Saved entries

☆ ☆ ☆ ☆ ☆

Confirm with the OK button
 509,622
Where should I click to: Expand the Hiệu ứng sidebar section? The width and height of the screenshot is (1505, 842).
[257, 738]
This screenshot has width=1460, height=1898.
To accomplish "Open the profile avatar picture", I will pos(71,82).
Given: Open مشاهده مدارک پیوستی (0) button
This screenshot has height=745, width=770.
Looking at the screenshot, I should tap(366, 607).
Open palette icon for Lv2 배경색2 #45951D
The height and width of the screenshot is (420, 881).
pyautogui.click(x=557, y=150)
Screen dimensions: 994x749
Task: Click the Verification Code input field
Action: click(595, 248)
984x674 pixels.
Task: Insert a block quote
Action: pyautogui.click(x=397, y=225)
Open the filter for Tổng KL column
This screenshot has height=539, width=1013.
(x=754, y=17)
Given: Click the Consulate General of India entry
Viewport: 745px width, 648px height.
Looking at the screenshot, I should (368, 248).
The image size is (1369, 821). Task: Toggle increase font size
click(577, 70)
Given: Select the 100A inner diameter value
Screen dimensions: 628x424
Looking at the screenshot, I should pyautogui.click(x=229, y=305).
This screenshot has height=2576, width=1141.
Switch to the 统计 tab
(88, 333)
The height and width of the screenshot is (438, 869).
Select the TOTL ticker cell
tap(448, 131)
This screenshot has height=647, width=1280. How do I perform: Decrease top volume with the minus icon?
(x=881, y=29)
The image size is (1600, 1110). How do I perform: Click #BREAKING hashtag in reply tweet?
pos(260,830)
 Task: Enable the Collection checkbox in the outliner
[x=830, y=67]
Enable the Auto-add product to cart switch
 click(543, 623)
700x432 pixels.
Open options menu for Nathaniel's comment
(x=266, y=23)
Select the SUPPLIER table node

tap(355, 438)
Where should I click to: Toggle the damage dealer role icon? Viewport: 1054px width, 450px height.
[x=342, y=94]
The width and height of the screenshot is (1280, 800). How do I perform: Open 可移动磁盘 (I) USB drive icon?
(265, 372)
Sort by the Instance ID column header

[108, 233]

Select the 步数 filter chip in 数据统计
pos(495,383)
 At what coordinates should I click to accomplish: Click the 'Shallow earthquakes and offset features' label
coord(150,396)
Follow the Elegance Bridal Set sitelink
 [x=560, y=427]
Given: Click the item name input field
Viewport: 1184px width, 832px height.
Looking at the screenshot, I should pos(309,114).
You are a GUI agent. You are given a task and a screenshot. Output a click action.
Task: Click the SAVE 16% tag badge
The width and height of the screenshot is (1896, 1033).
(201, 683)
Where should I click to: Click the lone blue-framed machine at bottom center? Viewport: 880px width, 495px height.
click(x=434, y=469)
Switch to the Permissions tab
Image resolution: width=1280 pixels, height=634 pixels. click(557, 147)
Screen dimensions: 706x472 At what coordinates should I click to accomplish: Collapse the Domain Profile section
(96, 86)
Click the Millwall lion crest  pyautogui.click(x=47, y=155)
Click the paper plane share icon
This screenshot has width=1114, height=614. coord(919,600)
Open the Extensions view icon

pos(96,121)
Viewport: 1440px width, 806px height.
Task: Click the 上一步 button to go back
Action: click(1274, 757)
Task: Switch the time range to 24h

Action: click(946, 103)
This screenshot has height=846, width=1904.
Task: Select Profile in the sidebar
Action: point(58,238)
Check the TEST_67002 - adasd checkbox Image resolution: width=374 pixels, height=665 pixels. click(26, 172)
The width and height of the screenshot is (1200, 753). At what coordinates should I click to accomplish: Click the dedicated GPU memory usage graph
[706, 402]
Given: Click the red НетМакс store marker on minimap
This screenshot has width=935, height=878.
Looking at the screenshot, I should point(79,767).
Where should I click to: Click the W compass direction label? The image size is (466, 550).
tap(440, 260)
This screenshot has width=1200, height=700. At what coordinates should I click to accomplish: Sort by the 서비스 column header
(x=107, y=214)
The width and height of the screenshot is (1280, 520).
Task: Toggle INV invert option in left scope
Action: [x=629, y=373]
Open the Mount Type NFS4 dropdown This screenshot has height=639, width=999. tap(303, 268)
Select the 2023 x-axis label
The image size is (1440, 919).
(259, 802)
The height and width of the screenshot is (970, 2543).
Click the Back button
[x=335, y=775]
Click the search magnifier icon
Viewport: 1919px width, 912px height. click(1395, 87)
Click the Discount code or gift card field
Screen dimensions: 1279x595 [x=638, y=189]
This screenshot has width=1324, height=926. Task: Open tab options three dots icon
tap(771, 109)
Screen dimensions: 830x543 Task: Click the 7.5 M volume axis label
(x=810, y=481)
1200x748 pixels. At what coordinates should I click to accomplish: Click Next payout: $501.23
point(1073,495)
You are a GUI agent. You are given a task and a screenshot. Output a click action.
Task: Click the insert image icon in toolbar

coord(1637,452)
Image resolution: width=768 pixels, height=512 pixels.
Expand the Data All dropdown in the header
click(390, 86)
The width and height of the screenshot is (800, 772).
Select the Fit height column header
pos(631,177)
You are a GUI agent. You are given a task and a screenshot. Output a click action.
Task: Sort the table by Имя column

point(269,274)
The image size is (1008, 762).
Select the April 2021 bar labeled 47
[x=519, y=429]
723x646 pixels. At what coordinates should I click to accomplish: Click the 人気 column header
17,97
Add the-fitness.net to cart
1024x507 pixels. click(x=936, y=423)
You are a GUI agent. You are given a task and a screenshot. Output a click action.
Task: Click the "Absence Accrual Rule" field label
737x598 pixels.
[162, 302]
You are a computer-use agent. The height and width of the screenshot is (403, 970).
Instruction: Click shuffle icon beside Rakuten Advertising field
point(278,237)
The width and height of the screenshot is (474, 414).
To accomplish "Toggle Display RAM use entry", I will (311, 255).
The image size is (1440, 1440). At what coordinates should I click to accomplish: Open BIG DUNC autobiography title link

☆ ☆ ☆ ☆ ☆

WORK TO BE COMPLETED = A verbatim copy of every entry is needed.

RESPONSE TO THE EXERCISE =
Confirm with the OK button
 509,622
Where should I click to: Expand the Hiệu ứng sidebar section? The width and height of the screenshot is (1505, 842).
[257, 738]
This screenshot has width=1460, height=1898.
To accomplish "Open the profile avatar picture", I will pos(71,82).
Given: Open مشاهده مدارک پیوستی (0) button
This screenshot has height=745, width=770.
Looking at the screenshot, I should tap(366, 607).
Open palette icon for Lv2 배경색2 #45951D
The height and width of the screenshot is (420, 881).
pyautogui.click(x=557, y=150)
Screen dimensions: 994x749
Task: Click the Verification Code input field
Action: click(595, 248)
984x674 pixels.
Task: Insert a block quote
Action: pyautogui.click(x=397, y=225)
Open the filter for Tổng KL column
This screenshot has height=539, width=1013.
(x=754, y=17)
Given: Click the Consulate General of India entry
Viewport: 745px width, 648px height.
Looking at the screenshot, I should (368, 248).
The image size is (1369, 821). Task: Toggle increase font size
click(577, 70)
Given: Select the 100A inner diameter value
Screen dimensions: 628x424
Looking at the screenshot, I should pyautogui.click(x=229, y=305).
This screenshot has height=2576, width=1141.
Switch to the 统计 tab
(88, 333)
The height and width of the screenshot is (438, 869).
Select the TOTL ticker cell
tap(448, 131)
This screenshot has height=647, width=1280. How do I perform: Decrease top volume with the minus icon?
(x=881, y=29)
The image size is (1600, 1110). How do I perform: Click #BREAKING hashtag in reply tweet?
pos(260,830)
 Task: Enable the Collection checkbox in the outliner
[x=830, y=67]
Enable the Auto-add product to cart switch
 click(543, 623)
700x432 pixels.
Open options menu for Nathaniel's comment
(x=266, y=23)
Select the SUPPLIER table node

tap(355, 438)
Where should I click to: Toggle the damage dealer role icon? Viewport: 1054px width, 450px height.
[x=342, y=94]
The width and height of the screenshot is (1280, 800). How do I perform: Open 可移动磁盘 (I) USB drive icon?
(265, 372)
Sort by the Instance ID column header

[108, 233]

Select the 步数 filter chip in 数据统计
pos(495,383)
 At what coordinates should I click to accomplish: Click the 'Shallow earthquakes and offset features' label
coord(150,396)
Follow the Elegance Bridal Set sitelink
 [x=560, y=427]
Given: Click the item name input field
Viewport: 1184px width, 832px height.
Looking at the screenshot, I should pos(309,114).
You are a GUI agent. You are given a task and a screenshot. Output a click action.
Task: Click the SAVE 16% tag badge
The width and height of the screenshot is (1896, 1033).
(201, 683)
Where should I click to: Click the lone blue-framed machine at bottom center? Viewport: 880px width, 495px height.
click(x=434, y=469)
Switch to the Permissions tab
Image resolution: width=1280 pixels, height=634 pixels. click(557, 147)
Screen dimensions: 706x472 At what coordinates should I click to accomplish: Collapse the Domain Profile section
(96, 86)
Click the Millwall lion crest  pyautogui.click(x=47, y=155)
Click the paper plane share icon
This screenshot has width=1114, height=614. coord(919,600)
Open the Extensions view icon

pos(96,121)
Viewport: 1440px width, 806px height.
Task: Click the 上一步 button to go back
Action: click(1274, 757)
Task: Switch the time range to 24h

Action: click(946, 103)
This screenshot has height=846, width=1904.
Task: Select Profile in the sidebar
Action: point(58,238)
Check the TEST_67002 - adasd checkbox Image resolution: width=374 pixels, height=665 pixels. click(26, 172)
The width and height of the screenshot is (1200, 753). At what coordinates should I click to accomplish: Click the dedicated GPU memory usage graph
[706, 402]
Given: Click the red НетМакс store marker on minimap
This screenshot has width=935, height=878.
Looking at the screenshot, I should point(79,767).
Where should I click to: Click the W compass direction label? The image size is (466, 550).
tap(440, 260)
This screenshot has width=1200, height=700. At what coordinates should I click to accomplish: Sort by the 서비스 column header
(x=107, y=214)
The width and height of the screenshot is (1280, 520).
Task: Toggle INV invert option in left scope
Action: [x=629, y=373]
Open the Mount Type NFS4 dropdown This screenshot has height=639, width=999. tap(303, 268)
Select the 2023 x-axis label
The image size is (1440, 919).
(259, 802)
The height and width of the screenshot is (970, 2543).
Click the Back button
[x=335, y=775]
Click the search magnifier icon
Viewport: 1919px width, 912px height. click(1395, 87)
Click the Discount code or gift card field
Screen dimensions: 1279x595 [x=638, y=189]
This screenshot has width=1324, height=926. Task: Open tab options three dots icon
tap(771, 109)
Screen dimensions: 830x543 Task: Click the 7.5 M volume axis label
(x=810, y=481)
1200x748 pixels. At what coordinates should I click to accomplish: Click Next payout: $501.23
point(1073,495)
You are a GUI agent. You are given a task and a screenshot. Output a click action.
Task: Click the insert image icon in toolbar

coord(1637,452)
Image resolution: width=768 pixels, height=512 pixels.
Expand the Data All dropdown in the header
click(390, 86)
The width and height of the screenshot is (800, 772).
Select the Fit height column header
pos(631,177)
You are a GUI agent. You are given a task and a screenshot. Output a click action.
Task: Sort the table by Имя column

point(269,274)
The image size is (1008, 762).
Select the April 2021 bar labeled 47
[x=519, y=429]
723x646 pixels. At what coordinates should I click to accomplish: Click the 人気 column header
17,97
Add the-fitness.net to cart
1024x507 pixels. click(x=936, y=423)
You are a GUI agent. You are given a task and a screenshot. Output a click action.
Task: Click the "Absence Accrual Rule" field label
737x598 pixels.
[162, 302]
You are a computer-use agent. The height and width of the screenshot is (403, 970).
Instruction: Click shuffle icon beside Rakuten Advertising field
point(278,237)
The width and height of the screenshot is (474, 414).
To accomplish "Toggle Display RAM use entry", I will (311, 255).
The image size is (1440, 1440). At what coordinates should I click to accomplish: Open BIG DUNC autobiography title link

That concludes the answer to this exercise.